Every record must be copied exactly, from first line to last.

####################

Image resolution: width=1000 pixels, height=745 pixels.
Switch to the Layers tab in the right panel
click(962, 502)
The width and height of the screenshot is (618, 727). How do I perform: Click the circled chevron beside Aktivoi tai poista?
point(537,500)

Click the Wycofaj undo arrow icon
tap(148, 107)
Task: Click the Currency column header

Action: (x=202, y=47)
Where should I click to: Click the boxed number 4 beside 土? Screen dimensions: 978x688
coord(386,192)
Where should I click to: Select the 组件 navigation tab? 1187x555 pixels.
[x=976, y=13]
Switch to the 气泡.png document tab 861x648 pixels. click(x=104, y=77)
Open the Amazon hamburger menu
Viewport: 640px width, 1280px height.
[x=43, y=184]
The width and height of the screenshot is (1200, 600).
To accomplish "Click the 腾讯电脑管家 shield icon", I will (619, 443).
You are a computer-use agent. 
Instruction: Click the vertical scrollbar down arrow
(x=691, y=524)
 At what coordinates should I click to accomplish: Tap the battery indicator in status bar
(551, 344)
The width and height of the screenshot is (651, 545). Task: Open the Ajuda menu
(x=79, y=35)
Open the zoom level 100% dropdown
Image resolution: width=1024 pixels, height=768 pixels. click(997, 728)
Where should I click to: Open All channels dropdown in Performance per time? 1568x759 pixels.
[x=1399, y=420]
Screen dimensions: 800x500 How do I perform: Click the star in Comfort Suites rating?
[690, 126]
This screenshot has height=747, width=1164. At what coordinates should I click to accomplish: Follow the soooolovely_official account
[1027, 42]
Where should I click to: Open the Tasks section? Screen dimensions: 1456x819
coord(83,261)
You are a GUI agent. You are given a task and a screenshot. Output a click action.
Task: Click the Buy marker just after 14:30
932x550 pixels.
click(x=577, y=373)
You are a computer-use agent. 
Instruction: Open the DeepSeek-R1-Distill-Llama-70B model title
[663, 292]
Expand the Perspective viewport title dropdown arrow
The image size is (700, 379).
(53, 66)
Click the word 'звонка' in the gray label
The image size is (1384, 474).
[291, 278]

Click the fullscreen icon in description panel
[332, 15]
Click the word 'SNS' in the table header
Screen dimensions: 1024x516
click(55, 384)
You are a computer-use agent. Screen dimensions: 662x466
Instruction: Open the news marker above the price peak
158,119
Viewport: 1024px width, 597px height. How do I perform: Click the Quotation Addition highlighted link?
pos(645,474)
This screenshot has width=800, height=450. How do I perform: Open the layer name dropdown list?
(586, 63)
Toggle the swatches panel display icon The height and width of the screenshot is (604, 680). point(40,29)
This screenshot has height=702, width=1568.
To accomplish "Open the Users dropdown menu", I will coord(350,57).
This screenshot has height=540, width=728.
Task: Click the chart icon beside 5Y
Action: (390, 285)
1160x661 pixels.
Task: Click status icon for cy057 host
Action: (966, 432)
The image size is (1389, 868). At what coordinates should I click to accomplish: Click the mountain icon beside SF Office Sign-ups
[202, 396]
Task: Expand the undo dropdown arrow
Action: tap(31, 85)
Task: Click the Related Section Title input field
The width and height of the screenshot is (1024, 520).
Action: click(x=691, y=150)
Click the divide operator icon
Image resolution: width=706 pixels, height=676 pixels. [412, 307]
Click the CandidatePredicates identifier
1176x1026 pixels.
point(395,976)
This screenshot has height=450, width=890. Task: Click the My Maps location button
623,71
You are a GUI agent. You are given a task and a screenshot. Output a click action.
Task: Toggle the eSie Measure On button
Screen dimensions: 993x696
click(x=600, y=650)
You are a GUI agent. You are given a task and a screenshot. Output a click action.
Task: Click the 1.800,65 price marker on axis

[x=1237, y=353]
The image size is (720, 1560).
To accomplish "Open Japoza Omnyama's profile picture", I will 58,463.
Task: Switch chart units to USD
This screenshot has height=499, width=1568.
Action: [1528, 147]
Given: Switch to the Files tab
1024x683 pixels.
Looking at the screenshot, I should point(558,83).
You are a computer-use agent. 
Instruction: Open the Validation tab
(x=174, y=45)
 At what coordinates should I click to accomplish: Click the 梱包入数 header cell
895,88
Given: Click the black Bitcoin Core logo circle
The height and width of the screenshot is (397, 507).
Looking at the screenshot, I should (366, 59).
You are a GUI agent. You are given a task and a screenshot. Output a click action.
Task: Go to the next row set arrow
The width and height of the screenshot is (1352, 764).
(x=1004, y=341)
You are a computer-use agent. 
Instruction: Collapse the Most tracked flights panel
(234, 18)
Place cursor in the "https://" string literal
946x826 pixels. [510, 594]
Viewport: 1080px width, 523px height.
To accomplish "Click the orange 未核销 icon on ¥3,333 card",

####################

# THE ANSWER
Image resolution: width=1000 pixels, height=745 pixels.
Switch to the Layers tab in the right panel
click(962, 502)
The width and height of the screenshot is (618, 727). How do I perform: Click the circled chevron beside Aktivoi tai poista?
point(537,500)

Click the Wycofaj undo arrow icon
tap(148, 107)
Task: Click the Currency column header

Action: (x=202, y=47)
Where should I click to: Click the boxed number 4 beside 土? Screen dimensions: 978x688
coord(386,192)
Where should I click to: Select the 组件 navigation tab? 1187x555 pixels.
[x=976, y=13]
Switch to the 气泡.png document tab 861x648 pixels. click(x=104, y=77)
Open the Amazon hamburger menu
Viewport: 640px width, 1280px height.
[x=43, y=184]
The width and height of the screenshot is (1200, 600).
To accomplish "Click the 腾讯电脑管家 shield icon", I will (619, 443).
You are a computer-use agent. 
Instruction: Click the vertical scrollbar down arrow
(x=691, y=524)
 At what coordinates should I click to accomplish: Tap the battery indicator in status bar
(551, 344)
The width and height of the screenshot is (651, 545). Task: Open the Ajuda menu
(x=79, y=35)
Open the zoom level 100% dropdown
Image resolution: width=1024 pixels, height=768 pixels. click(997, 728)
Where should I click to: Open All channels dropdown in Performance per time? 1568x759 pixels.
[x=1399, y=420]
Screen dimensions: 800x500 How do I perform: Click the star in Comfort Suites rating?
[690, 126]
This screenshot has height=747, width=1164. At what coordinates should I click to accomplish: Follow the soooolovely_official account
[1027, 42]
Where should I click to: Open the Tasks section? Screen dimensions: 1456x819
coord(83,261)
You are a GUI agent. You are given a task and a screenshot. Output a click action.
Task: Click the Buy marker just after 14:30
932x550 pixels.
click(x=577, y=373)
You are a computer-use agent. 
Instruction: Open the DeepSeek-R1-Distill-Llama-70B model title
[663, 292]
Expand the Perspective viewport title dropdown arrow
The image size is (700, 379).
(53, 66)
Click the word 'звонка' in the gray label
The image size is (1384, 474).
[291, 278]

Click the fullscreen icon in description panel
[332, 15]
Click the word 'SNS' in the table header
Screen dimensions: 1024x516
click(55, 384)
You are a computer-use agent. Screen dimensions: 662x466
Instruction: Open the news marker above the price peak
158,119
Viewport: 1024px width, 597px height. How do I perform: Click the Quotation Addition highlighted link?
pos(645,474)
This screenshot has width=800, height=450. How do I perform: Open the layer name dropdown list?
(586, 63)
Toggle the swatches panel display icon The height and width of the screenshot is (604, 680). point(40,29)
This screenshot has height=702, width=1568.
To accomplish "Open the Users dropdown menu", I will coord(350,57).
This screenshot has height=540, width=728.
Task: Click the chart icon beside 5Y
Action: (390, 285)
1160x661 pixels.
Task: Click status icon for cy057 host
Action: (966, 432)
The image size is (1389, 868). At what coordinates should I click to accomplish: Click the mountain icon beside SF Office Sign-ups
[202, 396]
Task: Expand the undo dropdown arrow
Action: tap(31, 85)
Task: Click the Related Section Title input field
The width and height of the screenshot is (1024, 520).
Action: click(x=691, y=150)
Click the divide operator icon
Image resolution: width=706 pixels, height=676 pixels. [412, 307]
Click the CandidatePredicates identifier
1176x1026 pixels.
point(395,976)
This screenshot has height=450, width=890. Task: Click the My Maps location button
623,71
You are a GUI agent. You are given a task and a screenshot. Output a click action.
Task: Toggle the eSie Measure On button
Screen dimensions: 993x696
click(x=600, y=650)
You are a GUI agent. You are given a task and a screenshot. Output a click action.
Task: Click the 1.800,65 price marker on axis

[x=1237, y=353]
The image size is (720, 1560).
To accomplish "Open Japoza Omnyama's profile picture", I will 58,463.
Task: Switch chart units to USD
This screenshot has height=499, width=1568.
Action: [1528, 147]
Given: Switch to the Files tab
1024x683 pixels.
Looking at the screenshot, I should point(558,83).
You are a computer-use agent. 
Instruction: Open the Validation tab
(x=174, y=45)
 At what coordinates should I click to accomplish: Click the 梱包入数 header cell
895,88
Given: Click the black Bitcoin Core logo circle
The height and width of the screenshot is (397, 507).
Looking at the screenshot, I should (366, 59).
You are a GUI agent. You are given a task and a screenshot. Output a click action.
Task: Go to the next row set arrow
The width and height of the screenshot is (1352, 764).
(x=1004, y=341)
You are a computer-use agent. 
Instruction: Collapse the Most tracked flights panel
(234, 18)
Place cursor in the "https://" string literal
946x826 pixels. [510, 594]
Viewport: 1080px width, 523px height.
To accomplish "Click the orange 未核销 icon on ¥3,333 card",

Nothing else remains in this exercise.